Augmentation du nombre d’enfants à prendre en charge au niveau de l’Aide sociale à l’enfance, baisse du nombre d’assistants familiaux, placements non réalisés, ruptures dans les parcours des mineurs accompagnés et enfin sombres perspectives en cas d’augmentation de la précarité suite à la crise sanitaire. Des défis à relever en améliorant l’un des principaux dispositifs que gère le département.

 

Nous proposons de réduire le nombre de placements, très coûteux financièrement comme humainement, en favorisant le maintien des enfants dans leur milieu familial grâce au renforcement des dispositifs d’accompagnement (TISF, soutien scolaire, AED, AEMO, PEAD, services de suite, etc…)

Nous proposons également de mieux accompagner les enfants confiés, les assistants familiaux et de redonner aux travailleurs sociaux des conditions dignes de travail pour de meilleurs suivis éducatifs.

Contexte

L’une des grandes missions des Conseils départementaux, en matière d’action sociale, est la protection de l’enfance.

Elle représente un budget conséquent (98 millions soit 10% du budget total du CD29) en grande partie employé pour la prise en charge des mineurs confiés, en d’autres termes, les enfants placés à l’Aide Sociale à l’Enfance (ASE) par l’autorité judiciaire (Juges des enfants).

En 2020, dans notre département, 2110 enfants étaient confiés à l’ASE. Les principales modalités d’accueil étant :

  • 1138 en accueil familial
  • 418 en foyer
  • 195 en logement autonome
  • 87 en placement éducatif « à domicile »
  • 60 placements non effectifs
  • Quelques dizaines en hôtel (principalement pour des Mineurs Non Accompagnés – MNA)

Comme partout ailleurs en France, les départements sont confrontés à des difficultés grandissantes :

  • baisse du nombre d’assistants familiaux (familles d’accueil)
  • placements non réalisés
  • parcours émaillés de ruptures successives pour de nombreux enfants

Assistants familiaux, une profession peu attractive

Chaque année, le nombre d’assistants familiaux (AF) baisse.
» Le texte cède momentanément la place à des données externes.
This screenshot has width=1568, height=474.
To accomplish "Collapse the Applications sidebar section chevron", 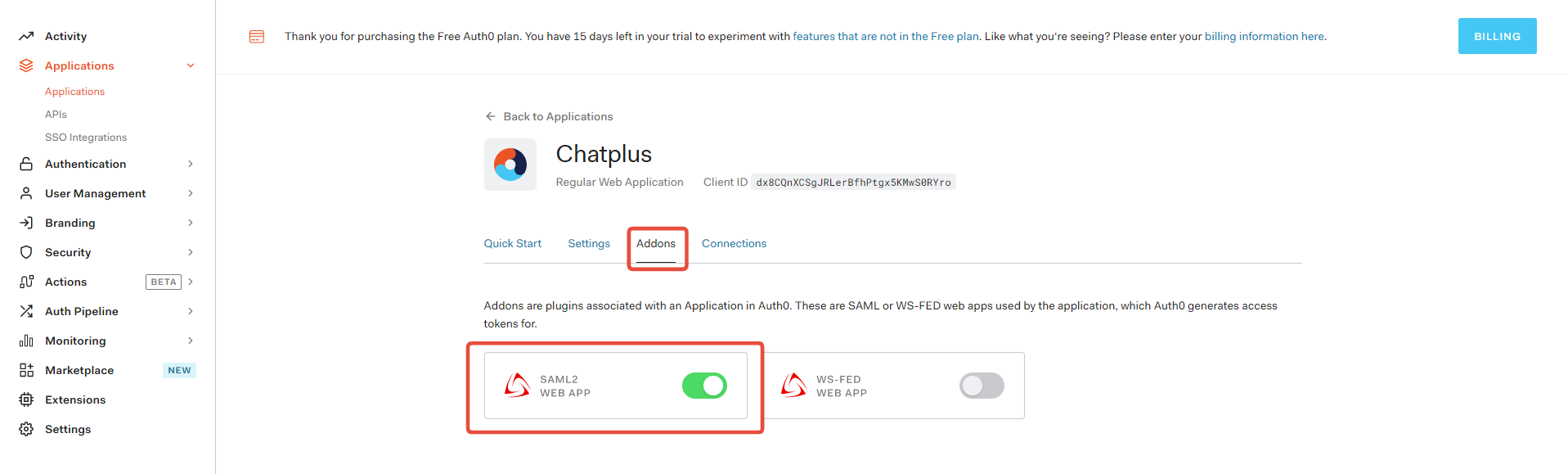I will [191, 65].
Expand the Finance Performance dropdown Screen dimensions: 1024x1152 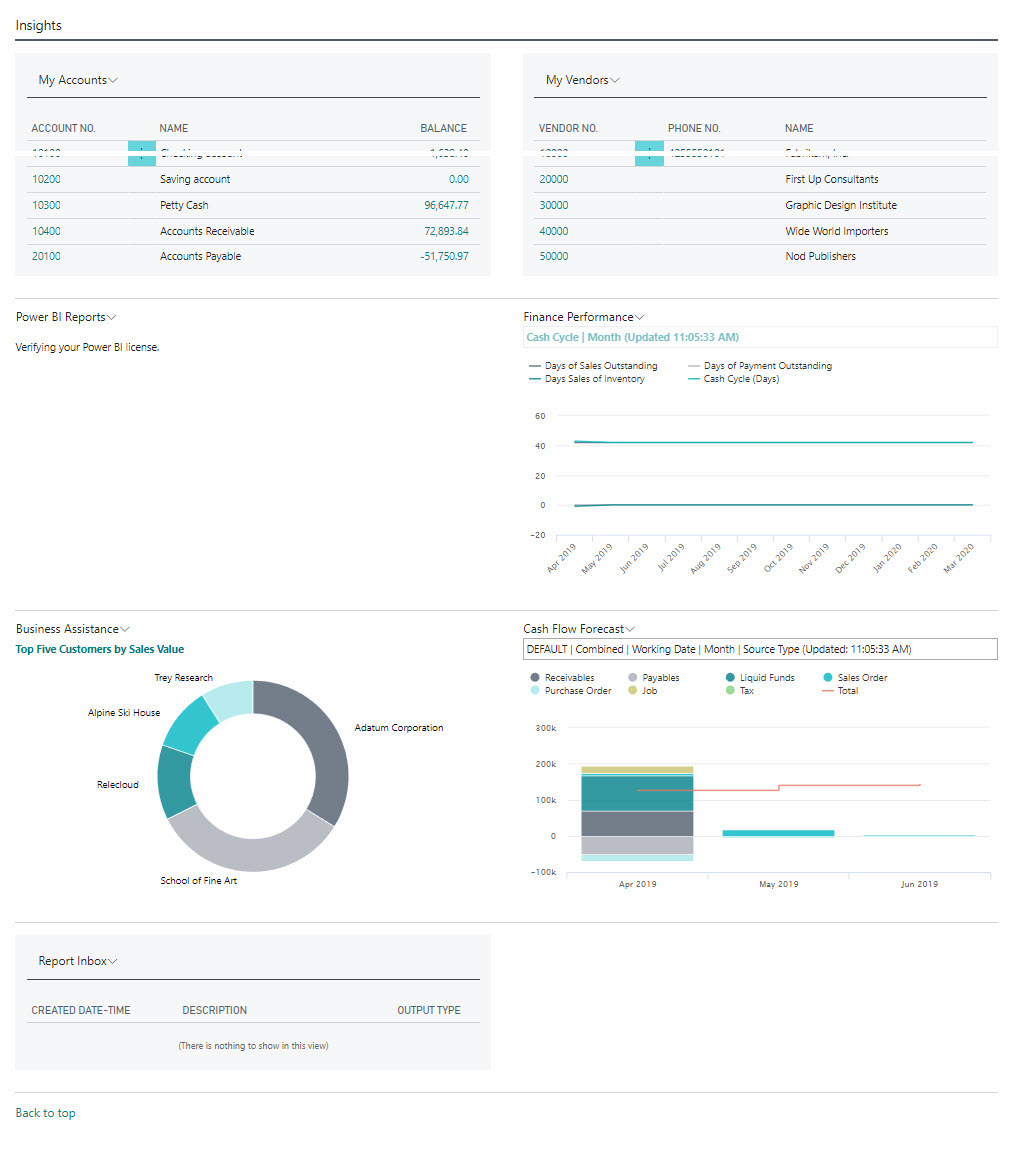click(639, 316)
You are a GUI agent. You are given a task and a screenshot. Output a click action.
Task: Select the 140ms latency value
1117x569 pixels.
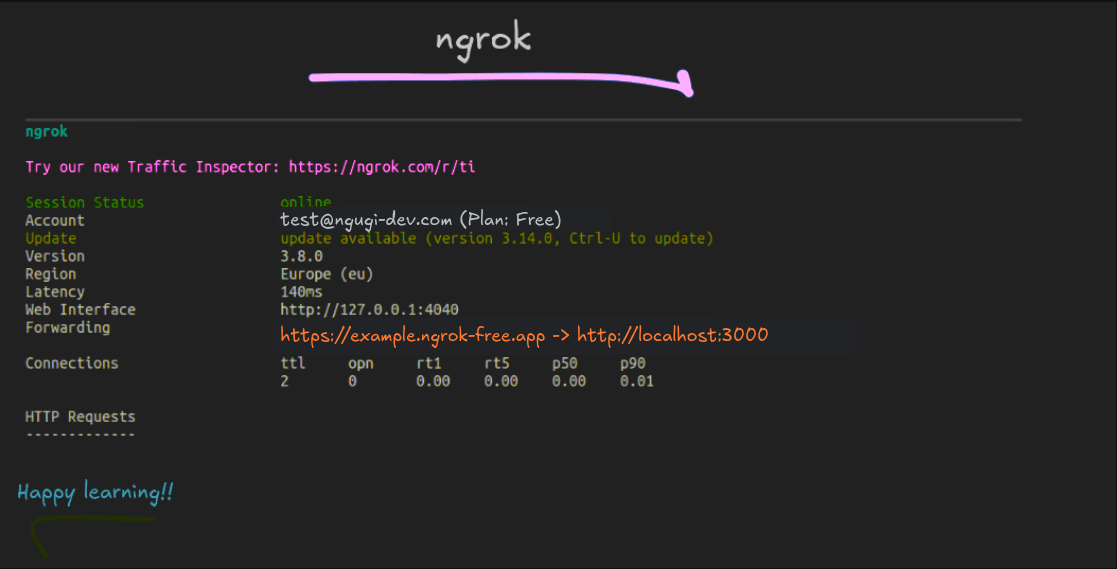[x=301, y=292]
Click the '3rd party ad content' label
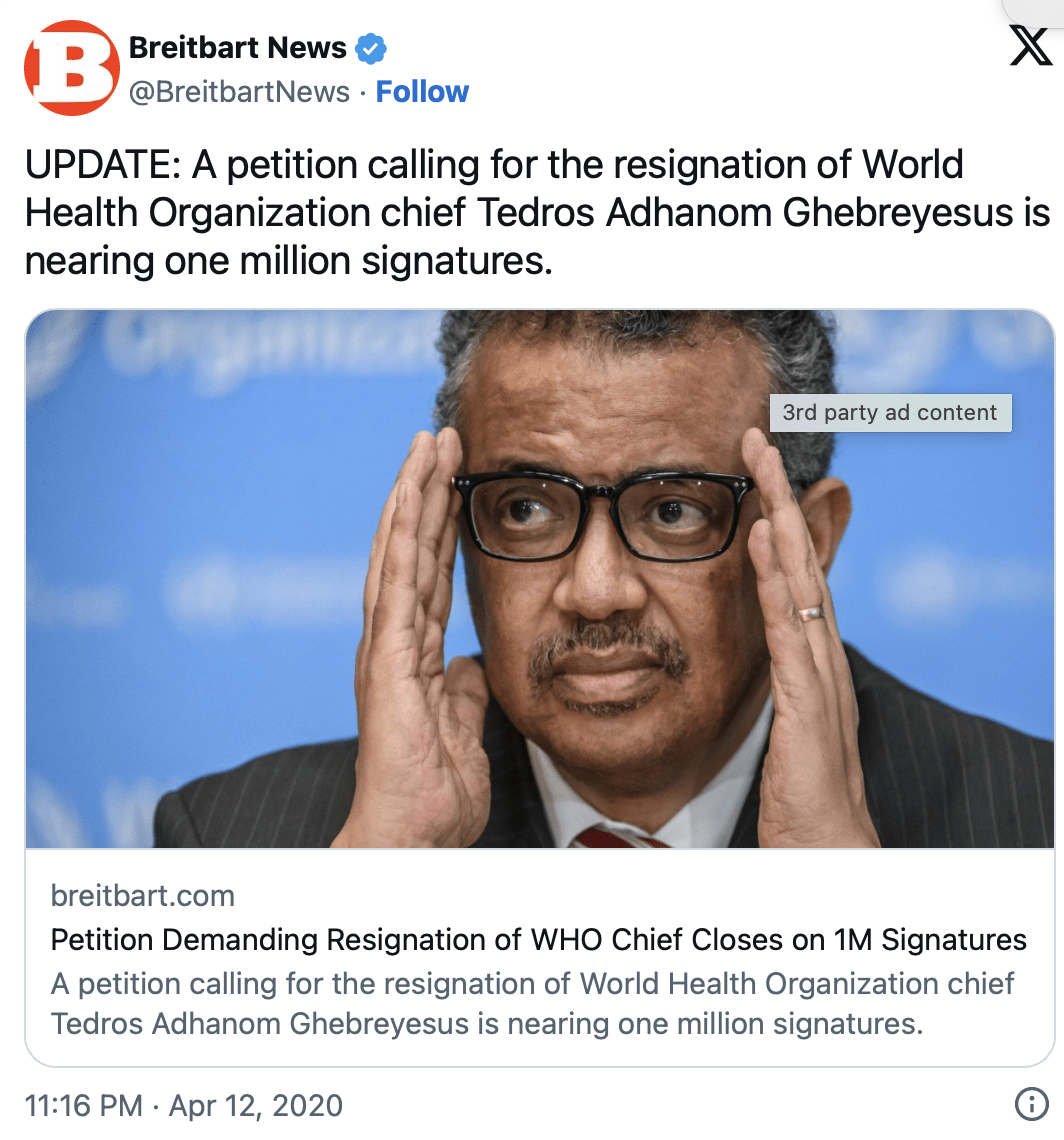Viewport: 1064px width, 1140px height. click(x=890, y=412)
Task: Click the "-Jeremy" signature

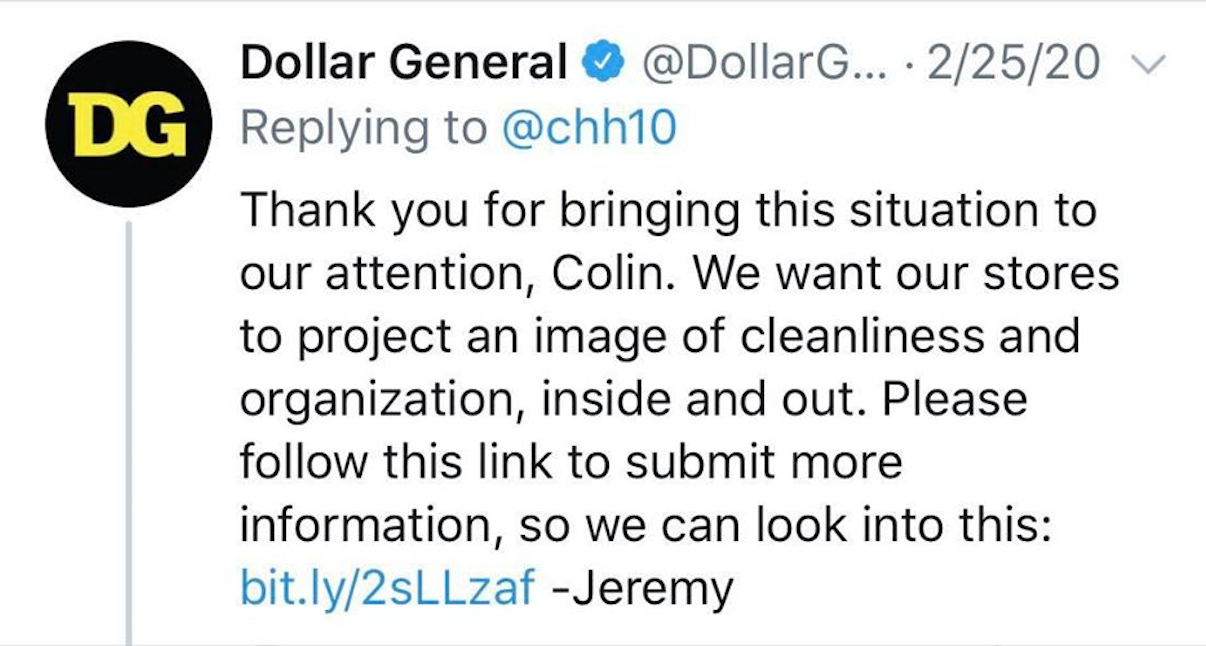Action: click(642, 588)
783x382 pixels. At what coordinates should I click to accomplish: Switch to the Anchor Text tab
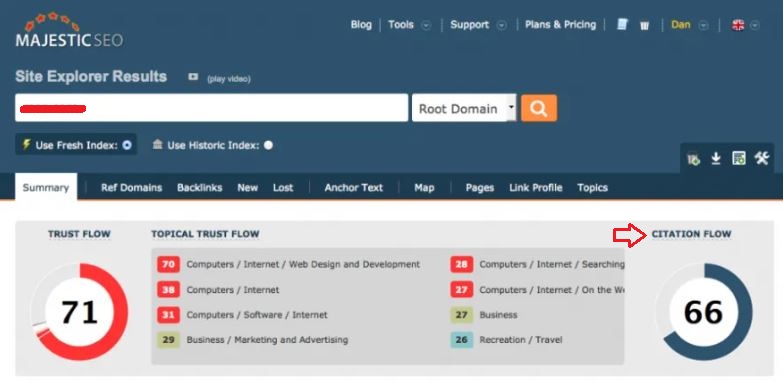(x=354, y=188)
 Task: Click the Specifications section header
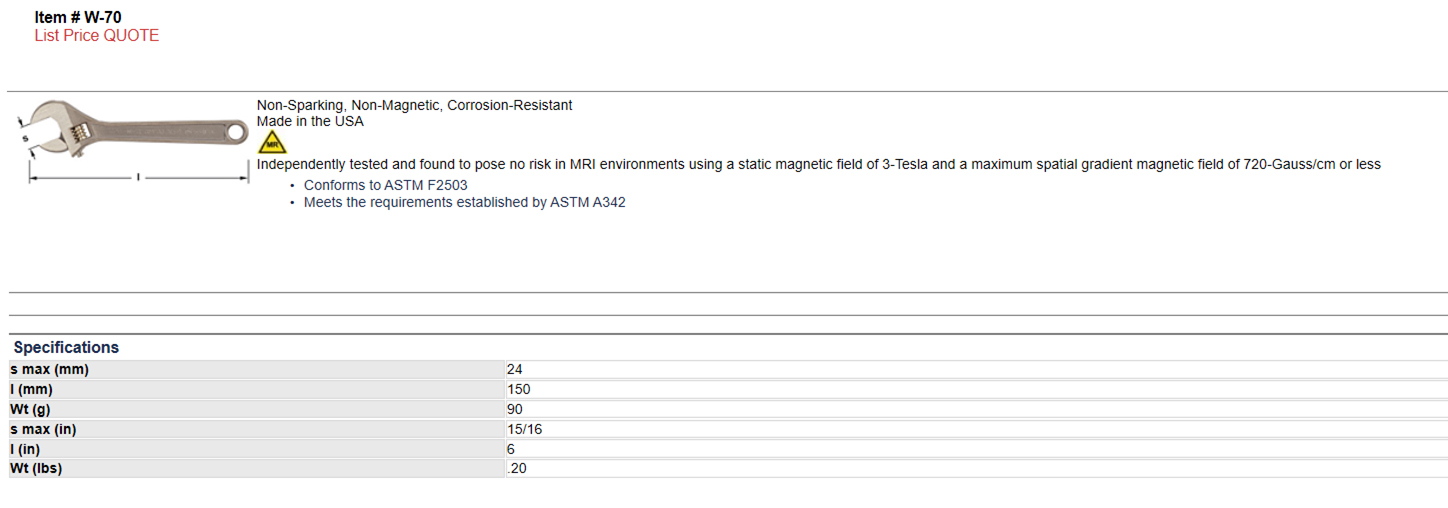pos(66,348)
Changement d’orientation professionnelle, retraite, les motifs sont divers.

Quoi qu’il en soit, les départs ne sont pas compensés par les entrées, tant il est difficile de recruter de nouvelles familles. Actuellement, environ 650 assistants familiaux travaillent pour le département.

Ce dernier a lancé des campagnes de recrutement, mais sans succès.

On peut mettre ce faible attrait pour cette profession sur le compte d’une rémunération insuffisante comme peut le dire un collectif d’assistants familiaux nouvellement crée.

Autre raison probable du manque de désirabilité de cette profession, le manque d’accompagnement par les travailleurs sociaux de l’ASE. Nombre d’AF se sentent très isolés, peu soutenus par les référents ASE et démunis face à la détresse de certains enfants qu’ils accueillent et qui manifestent leur souffrance par divers troubles parfois extrêmement difficiles à accompagner dans le quotidien.

Cet état de fait a notamment pour conséquence que lorsque des pratiques d’AF manquent de professionnalisme, on accorde une moindre attention aux écarts, on est moins exigeant et on peut parfois continuer à travailler avec des familles que l’on remercierait rapidement si l’on avait un vivier d’accueillants plus grand.

Des placements non réalisés

Cette situation de manque de lieux d’accueils, couplée à une quasi disparition des hospitalisations en services spécialisés (pour des questions idéologiques et surtout économiques) et à un manque structurel de places en établissements éducatifs spécialisés peut conduire des enfants à demeurer dans des situations de danger.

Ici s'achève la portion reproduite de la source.